#### TASK BRIEF:
As the lines appear below, please set them down exactly, starting at the first and finishing with the one containing "[linkedin Url] (1004, 1138)".

───── DATA RECORDS

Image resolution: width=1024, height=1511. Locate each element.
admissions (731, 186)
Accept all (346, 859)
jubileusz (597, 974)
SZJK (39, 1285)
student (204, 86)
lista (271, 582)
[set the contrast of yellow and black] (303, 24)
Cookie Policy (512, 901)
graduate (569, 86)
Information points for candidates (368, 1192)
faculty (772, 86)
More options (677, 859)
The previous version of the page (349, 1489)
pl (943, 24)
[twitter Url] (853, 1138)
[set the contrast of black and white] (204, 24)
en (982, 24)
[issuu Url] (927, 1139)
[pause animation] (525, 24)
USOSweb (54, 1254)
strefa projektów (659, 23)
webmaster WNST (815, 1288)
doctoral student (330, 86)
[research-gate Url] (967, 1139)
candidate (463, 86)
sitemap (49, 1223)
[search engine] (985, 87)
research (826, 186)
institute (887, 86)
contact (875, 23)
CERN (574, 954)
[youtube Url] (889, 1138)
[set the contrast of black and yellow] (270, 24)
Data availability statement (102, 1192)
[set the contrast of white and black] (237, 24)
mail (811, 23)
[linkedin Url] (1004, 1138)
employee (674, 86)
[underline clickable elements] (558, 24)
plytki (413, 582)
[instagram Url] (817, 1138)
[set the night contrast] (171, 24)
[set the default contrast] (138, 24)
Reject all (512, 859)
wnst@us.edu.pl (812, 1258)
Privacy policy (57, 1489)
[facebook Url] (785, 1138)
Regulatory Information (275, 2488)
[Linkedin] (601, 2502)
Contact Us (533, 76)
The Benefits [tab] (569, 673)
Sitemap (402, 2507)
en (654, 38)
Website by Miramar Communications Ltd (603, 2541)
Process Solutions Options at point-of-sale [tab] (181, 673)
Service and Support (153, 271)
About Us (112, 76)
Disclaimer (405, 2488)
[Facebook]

──────────

#### SOLUTION TO THIS EXERCISE:
Image resolution: width=1024, height=1511. Locate each element.
admissions (731, 186)
Accept all (346, 859)
jubileusz (597, 974)
SZJK (39, 1285)
student (204, 86)
lista (271, 582)
[set the contrast of yellow and black] (303, 24)
Cookie Policy (512, 901)
graduate (569, 86)
Information points for candidates (368, 1192)
faculty (772, 86)
More options (677, 859)
The previous version of the page (349, 1489)
pl (943, 24)
[twitter Url] (853, 1138)
[set the contrast of black and white] (204, 24)
en (982, 24)
[issuu Url] (927, 1139)
[pause animation] (525, 24)
USOSweb (54, 1254)
strefa projektów (659, 23)
webmaster WNST (815, 1288)
doctoral student (330, 86)
[research-gate Url] (967, 1139)
candidate (463, 86)
sitemap (49, 1223)
[search engine] (985, 87)
research (826, 186)
institute (887, 86)
contact (875, 23)
CERN (574, 954)
[youtube Url] (889, 1138)
[set the contrast of black and yellow] (270, 24)
Data availability statement (102, 1192)
[set the contrast of white and black] (237, 24)
mail (811, 23)
[linkedin Url] (1004, 1138)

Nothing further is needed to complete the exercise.